* _DIRECTIONS FOR THIS TASK_
Could you quote the passage of the anxiety guide that begins with "Your brain has" and ends with "(And Maybe Yours)"?

* _EXTRACT TO READ_

= = = = = = =

What Is Anxiety? A Simple Guide
What Is Anxiety? (Not Just Worrying)
Is Anxiety Just “Worrying Too Much”?
No. Anxiety is a full‑body experience. It’s your nervous system hitting the alarm when there’s no actual fire. Your heart races, your breathing goes shallow, your stomach churns, your muscles tense. You’re not “overreacting.” Your body genuinely believes it’s in danger, even when you’re just sitting on the sofa watching Bake Off.
The Science (Gentle Bit)
Your brain has a built‑in alarm system called the sympathetic nervous system. It evolved to keep you alive in the face of predators. When that alarm goes off, it floods your body with adrenaline and cortisol—the fight‑or‑flight chemicals. Your heart beats faster to send blood to your legs (in case you need to run), your breathing gets quicker to take in more oxygen, and your digestion shuts down because processing a sandwich is not a priority when a tiger is eyeing you.
The problem? There’s no tiger. Just an email, a text message, a thought, or sometimes nothing at all. The alarm trips anyway.
What Anxiety Feels Like in My Body (And Maybe Yours)
- A pounding heart that you can feel in your throat.
- Tight chest, like an elephant is sitting on it.
- Shallow, rapid breathing that makes you feel like you can’t get enough air.
- Tingling fingers, dizziness, sweating, nausea.
- A sudden and overwhelming urge to escape.
I’ve been to A&E with these exact symptoms, convinced I was having a heart attack. I wasn’t. It was “just” a panic attack—a spectacular, West‑End‑worthy production from a nervous system that got its signals crossed.
Why Anxiety Isn’t Your Fault
Anxiety disorders affect between 10 and 14 percent of the world’s population in any given year—that’s potentially over a billion people. It’s one of the most common mental health conditions on the planet. You’re not weak, and you’re not alone. It’s not a character flaw; it’s a physiological state that can be treated, managed, and understood.
The Different Flavours of Anxiety
- Generalised Anxiety Disorder (GAD): A constant, low‑level hum of worry about everything and nothing.
- Panic Disorder: Sudden, intense episodes of terror with physical symptoms that mimic a heart attack.
- Social Anxiety: An intense fear of being judged, embarrassed, or scrutinised by others.
- Health Anxiety: The persistent, agonising fear that you have (or will develop) a serious illness, despite reassurance.
Mine is a combo platter of GAD and panic disorder, with a side of social anxiety. Yours might be different. All are valid.
What Helps (Not Cures)
- Understanding the biology: Simply knowing why your heart is racing can stop the second fear—the fear that you’re dying.
- The long, slow exhale: Focus on making your out‑breath longer than your in‑breath. It activates the vagus nerve, which is your body’s natural brake pedal.
- Grounding techniques: The 3‑3‑3 method (three things you see, three you hear, three you move) gives your brain something else to do.
- Cold water: Splashing your face or holding something cold against your wrist triggers the mammalian dive reflex, slowing your heart rate.
- Professional support: Therapy (especially CBT), medication, and talking to a GP who gets it.
If you’re anxious right now, hear this: You’re not dying. It will pass. You’ve survived every single panic attack so far, and you’ll survive this one too.

= = = = = = =

* _DATA PROVIDED_
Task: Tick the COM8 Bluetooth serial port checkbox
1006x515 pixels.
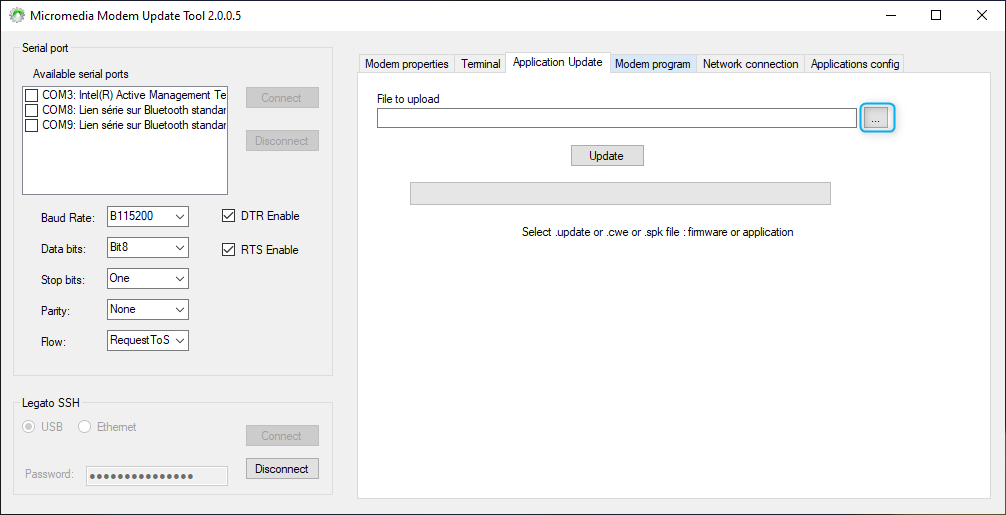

= = = = = = =

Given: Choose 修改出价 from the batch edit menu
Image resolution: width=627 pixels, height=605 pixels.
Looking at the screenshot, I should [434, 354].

= = = = = = =

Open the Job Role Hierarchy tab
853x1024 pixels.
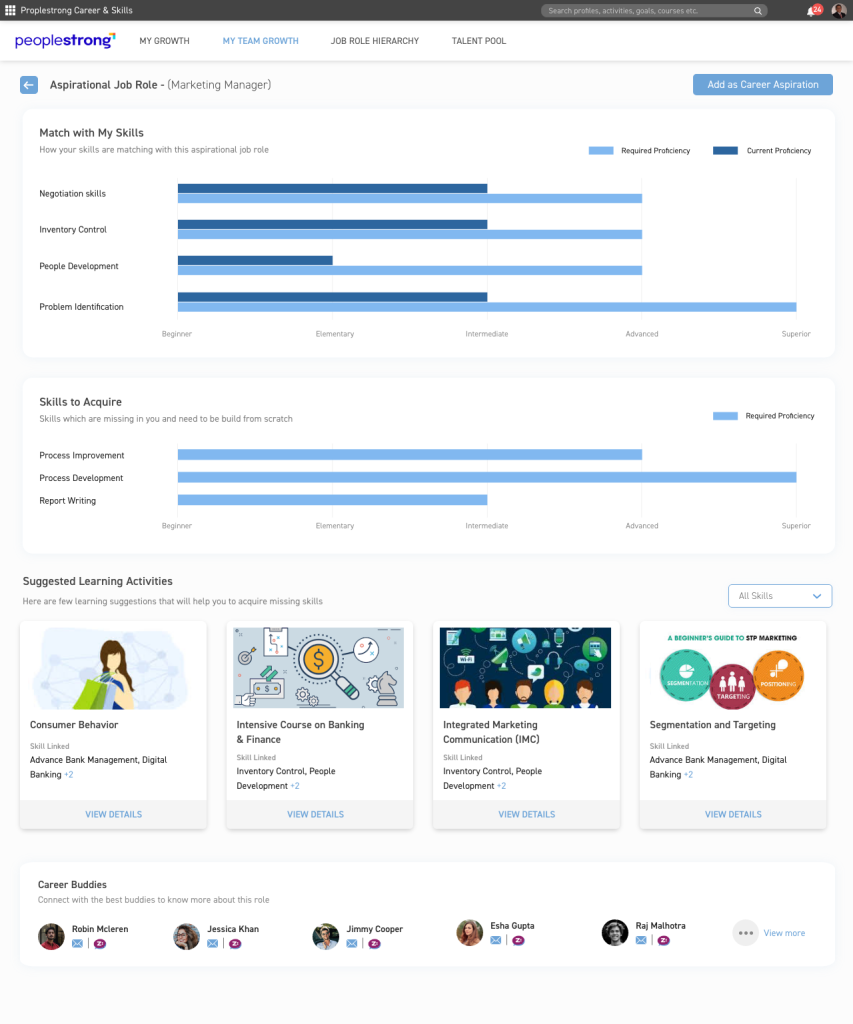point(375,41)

= = = = = = =

* _RESPONSE AREA_
Your brain has a built‑in alarm system called the sympathetic nervous system. It evolved to keep you alive in the face of predators. When that alarm goes off, it floods your body with adrenaline and cortisol—the fight‑or‑flight chemicals. Your heart beats faster to send blood to your legs (in case you need to run), your breathing gets quicker to take in more oxygen, and your digestion shuts down because processing a sandwich is not a priority when a tiger is eyeing you.
The problem? There’s no tiger. Just an email, a text message, a thought, or sometimes nothing at all. The alarm trips anyway.
What Anxiety Feels Like in My Body (And Maybe Yours)